LLVM bitcode is simply not a good fit for this:

* It is not portable.

* It is not designed to be compact.

* It is not designed to be quick to decode and start up

* It has undefined behavior

* It is not sandboxed.

* It is a moving target (see recent big changes to LLVM IR on geps and loads/stores)

Each of those can be tackled with a lot of effort. But overall, better results
are possible using other approaches.

------
rhaps0dy
Finally. IMO this is what the web has been calling for since AJAX went
mainstream.

They are doing great work.
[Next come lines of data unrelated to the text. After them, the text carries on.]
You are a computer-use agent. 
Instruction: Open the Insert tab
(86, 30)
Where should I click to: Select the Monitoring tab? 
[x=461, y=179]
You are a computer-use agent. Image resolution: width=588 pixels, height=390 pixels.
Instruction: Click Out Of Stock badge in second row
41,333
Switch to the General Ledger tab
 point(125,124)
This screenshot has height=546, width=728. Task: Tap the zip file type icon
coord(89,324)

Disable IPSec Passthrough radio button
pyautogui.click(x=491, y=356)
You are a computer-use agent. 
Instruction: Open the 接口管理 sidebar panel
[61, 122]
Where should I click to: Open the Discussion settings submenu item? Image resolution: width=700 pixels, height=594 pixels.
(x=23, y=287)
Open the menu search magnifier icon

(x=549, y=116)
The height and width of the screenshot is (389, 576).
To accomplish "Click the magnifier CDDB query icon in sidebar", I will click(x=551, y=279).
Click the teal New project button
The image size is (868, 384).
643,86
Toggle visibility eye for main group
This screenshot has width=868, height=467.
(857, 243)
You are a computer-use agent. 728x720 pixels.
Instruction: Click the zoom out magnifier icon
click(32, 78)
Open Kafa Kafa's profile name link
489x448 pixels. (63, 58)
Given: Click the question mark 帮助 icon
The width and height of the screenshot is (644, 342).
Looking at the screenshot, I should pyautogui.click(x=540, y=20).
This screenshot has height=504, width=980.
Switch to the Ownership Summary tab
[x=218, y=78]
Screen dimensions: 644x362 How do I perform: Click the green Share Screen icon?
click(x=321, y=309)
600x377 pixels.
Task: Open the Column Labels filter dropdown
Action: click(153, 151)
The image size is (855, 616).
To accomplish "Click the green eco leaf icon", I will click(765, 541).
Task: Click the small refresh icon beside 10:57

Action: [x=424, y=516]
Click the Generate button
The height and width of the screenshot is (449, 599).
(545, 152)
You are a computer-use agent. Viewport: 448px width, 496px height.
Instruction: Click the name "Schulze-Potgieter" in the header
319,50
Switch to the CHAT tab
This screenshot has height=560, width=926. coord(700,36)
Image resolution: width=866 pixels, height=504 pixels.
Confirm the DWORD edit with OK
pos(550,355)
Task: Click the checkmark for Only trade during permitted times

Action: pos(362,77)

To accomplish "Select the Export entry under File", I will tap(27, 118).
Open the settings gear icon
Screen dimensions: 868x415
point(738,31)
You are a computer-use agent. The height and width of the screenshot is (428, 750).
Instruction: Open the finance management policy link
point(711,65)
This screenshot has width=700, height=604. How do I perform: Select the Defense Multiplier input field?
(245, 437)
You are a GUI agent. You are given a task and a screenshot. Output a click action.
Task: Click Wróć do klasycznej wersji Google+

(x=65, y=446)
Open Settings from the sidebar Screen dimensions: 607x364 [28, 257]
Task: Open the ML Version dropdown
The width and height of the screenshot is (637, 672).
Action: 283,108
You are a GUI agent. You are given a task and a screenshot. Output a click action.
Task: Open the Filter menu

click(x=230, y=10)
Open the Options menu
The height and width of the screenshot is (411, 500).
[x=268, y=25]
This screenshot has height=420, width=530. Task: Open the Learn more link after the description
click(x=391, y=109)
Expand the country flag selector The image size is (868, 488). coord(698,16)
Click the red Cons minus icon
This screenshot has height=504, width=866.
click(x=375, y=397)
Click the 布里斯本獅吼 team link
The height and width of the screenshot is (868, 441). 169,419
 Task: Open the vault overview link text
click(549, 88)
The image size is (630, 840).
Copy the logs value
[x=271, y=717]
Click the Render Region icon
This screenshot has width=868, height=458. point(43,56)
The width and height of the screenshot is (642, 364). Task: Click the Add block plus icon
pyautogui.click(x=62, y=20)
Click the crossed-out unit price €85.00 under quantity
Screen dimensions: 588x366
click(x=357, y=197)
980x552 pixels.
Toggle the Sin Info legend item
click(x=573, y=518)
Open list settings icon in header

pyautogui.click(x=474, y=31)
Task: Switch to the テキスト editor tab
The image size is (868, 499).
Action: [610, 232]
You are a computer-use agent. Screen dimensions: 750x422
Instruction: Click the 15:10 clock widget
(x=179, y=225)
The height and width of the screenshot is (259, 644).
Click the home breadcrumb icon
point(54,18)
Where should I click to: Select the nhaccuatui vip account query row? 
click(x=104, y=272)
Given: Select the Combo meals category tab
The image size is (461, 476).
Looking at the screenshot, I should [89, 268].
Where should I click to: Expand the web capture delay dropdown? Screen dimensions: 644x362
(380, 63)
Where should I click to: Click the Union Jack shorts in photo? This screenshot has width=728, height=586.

The client's operating system matters little now,
but it will not matter at all soon.

------
daurnimator
This still doesn't fix the biggest issue with running non-javascript code in
the browser: browsers _still_ offer _no_ way to know when a value is
collected.

e.g. if I allocate a callback function, and hand it to setTimeout, I have no
way to know when to collect it.

Sure, you can encode rules about some of the common functions; but as soon as
you get to e.g. attaching an 'onreadystatechange' to an XHR: you can't follow
all the different code paths.

Every time a proposal comes up to fix this:

    
    
      - GC callbacks
      - Weak valued maps
      - Proxy with collection trap
    

The proposal gets squashed.

Unless this is attended to Javascript remains the required language on the
web.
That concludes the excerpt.